Nothing should appear in the answer except the lines below from the line containing "At what coordinates" through the line containing "The width and", copied exactly, with pictures left out.

(Pixel coordinate grounding data)
Content starts
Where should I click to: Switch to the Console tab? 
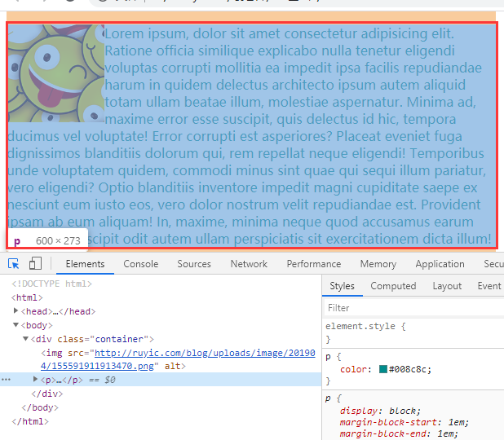pyautogui.click(x=140, y=264)
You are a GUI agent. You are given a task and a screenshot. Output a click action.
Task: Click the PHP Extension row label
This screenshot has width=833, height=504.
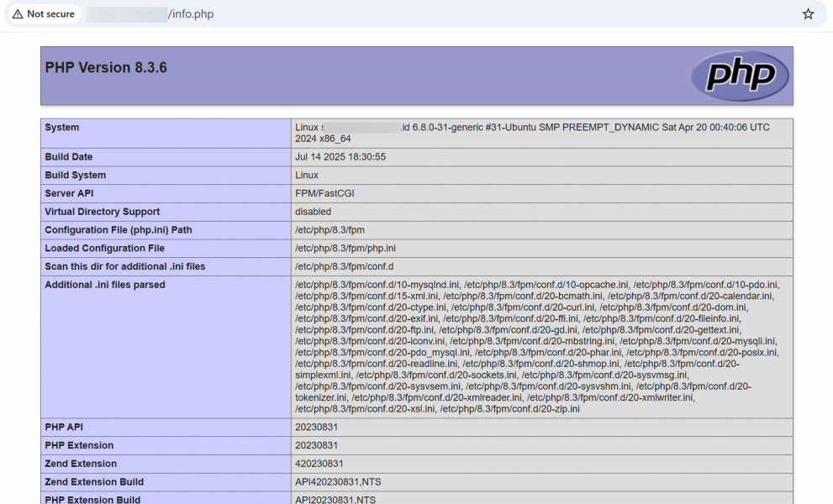click(x=79, y=445)
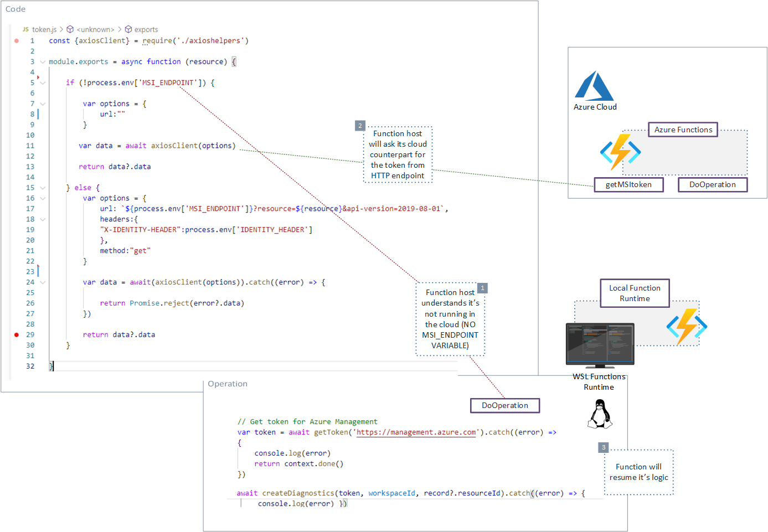768x532 pixels.
Task: Collapse the else block fold at line 15
Action: tap(43, 188)
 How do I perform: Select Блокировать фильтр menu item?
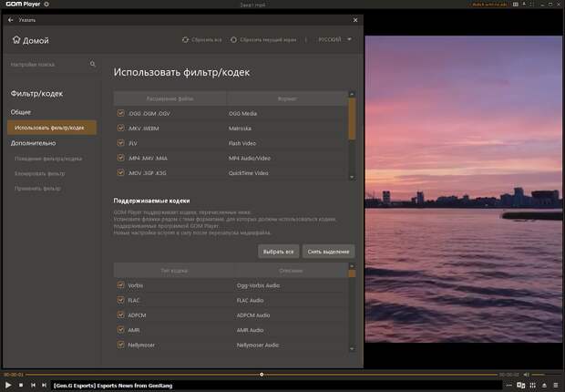(38, 173)
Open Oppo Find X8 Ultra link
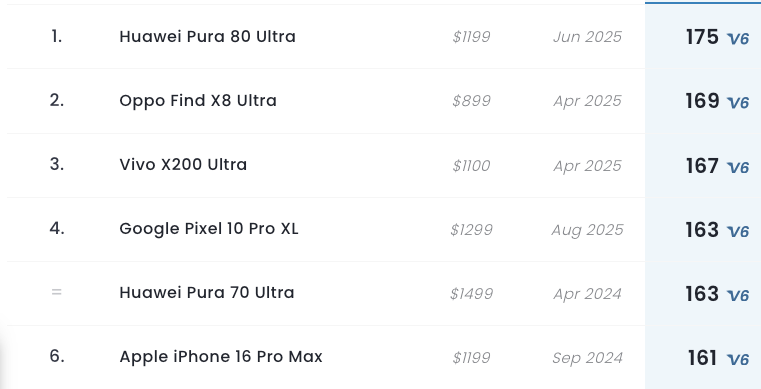761x389 pixels. point(198,100)
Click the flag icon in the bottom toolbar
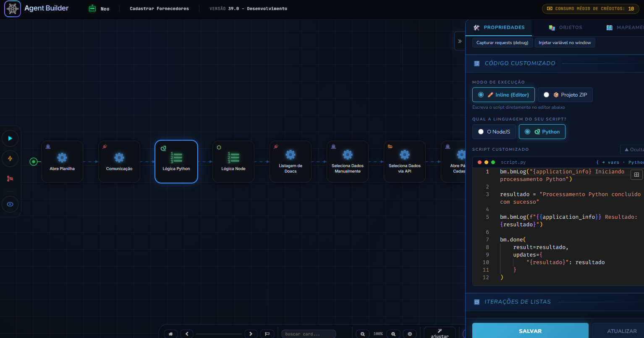Screen dimensions: 644x338 (x=267, y=334)
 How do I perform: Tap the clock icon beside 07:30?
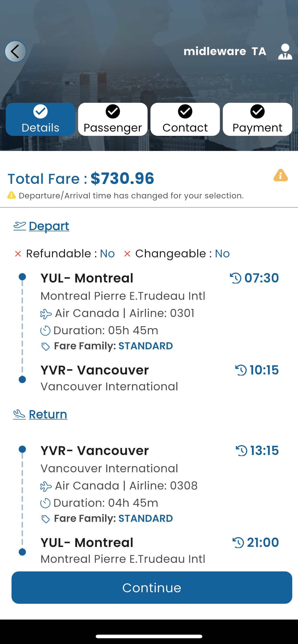click(235, 278)
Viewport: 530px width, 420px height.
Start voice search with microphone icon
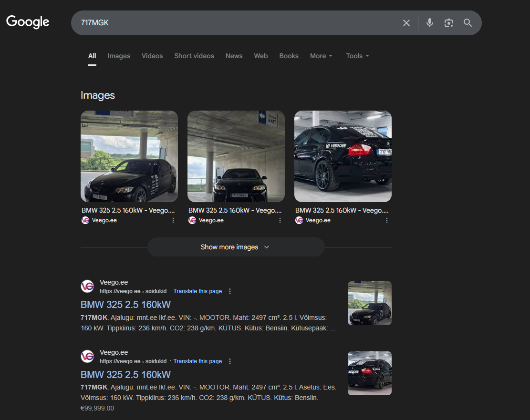tap(430, 23)
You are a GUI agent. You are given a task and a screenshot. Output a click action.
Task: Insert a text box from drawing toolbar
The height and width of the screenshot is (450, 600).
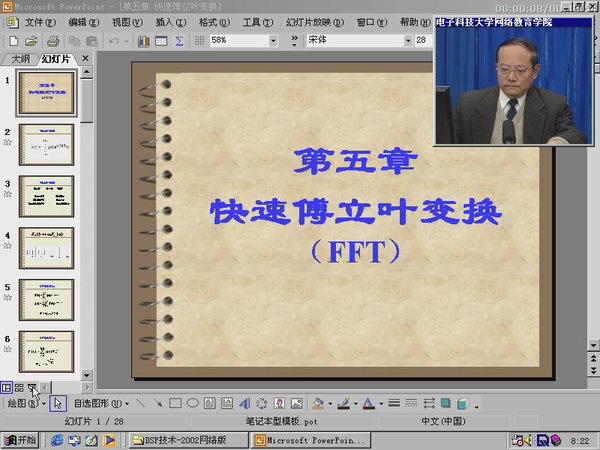click(210, 404)
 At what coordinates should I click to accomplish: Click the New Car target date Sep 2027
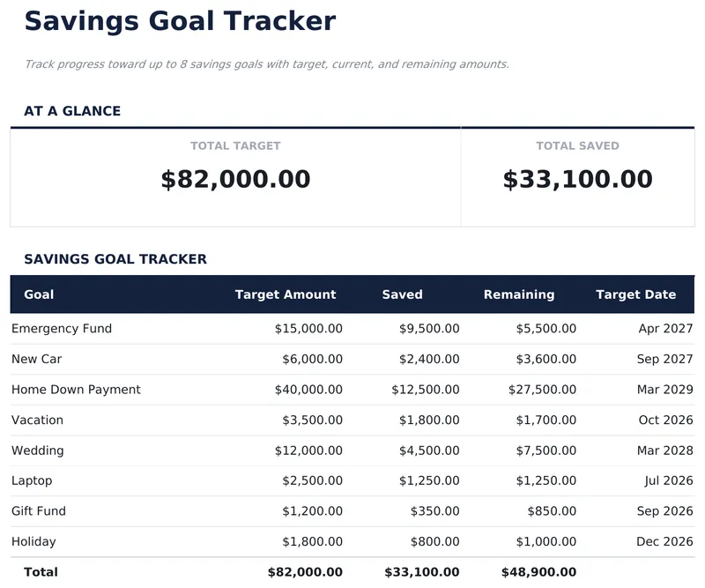[x=664, y=359]
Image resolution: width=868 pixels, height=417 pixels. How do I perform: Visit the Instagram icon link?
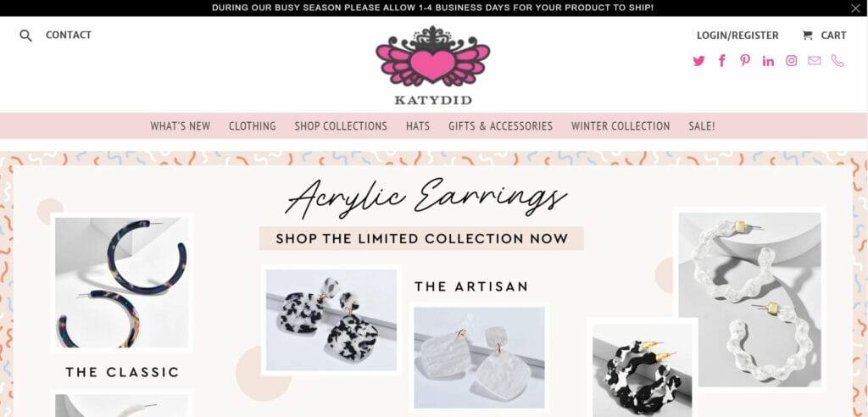coord(792,61)
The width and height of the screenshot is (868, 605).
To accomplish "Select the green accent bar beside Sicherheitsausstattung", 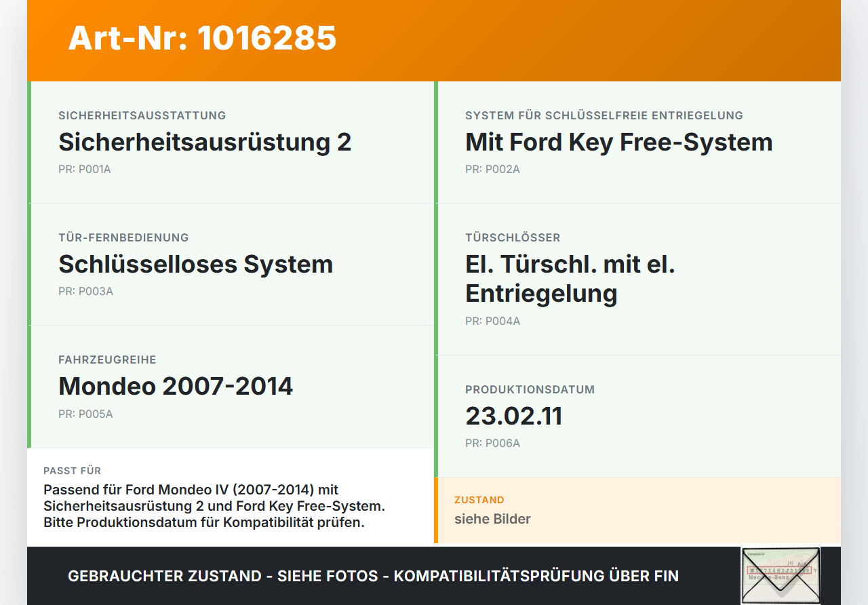I will click(28, 142).
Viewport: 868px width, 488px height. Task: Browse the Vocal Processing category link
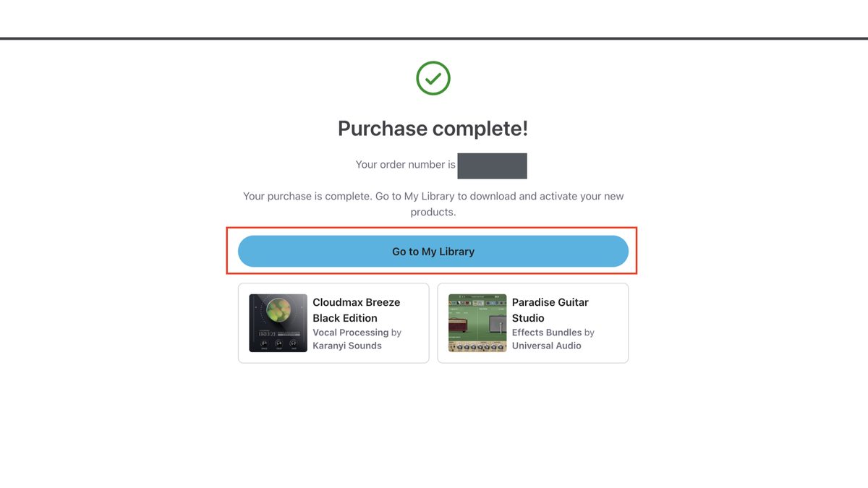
Content ends
▸ **Task output**:
 At what coordinates should I click to accomplish: Click the New Car target date Sep 2027
[x=664, y=359]
Image resolution: width=868 pixels, height=417 pixels. How do I perform: Visit the Instagram icon link?
coord(792,61)
The width and height of the screenshot is (868, 605).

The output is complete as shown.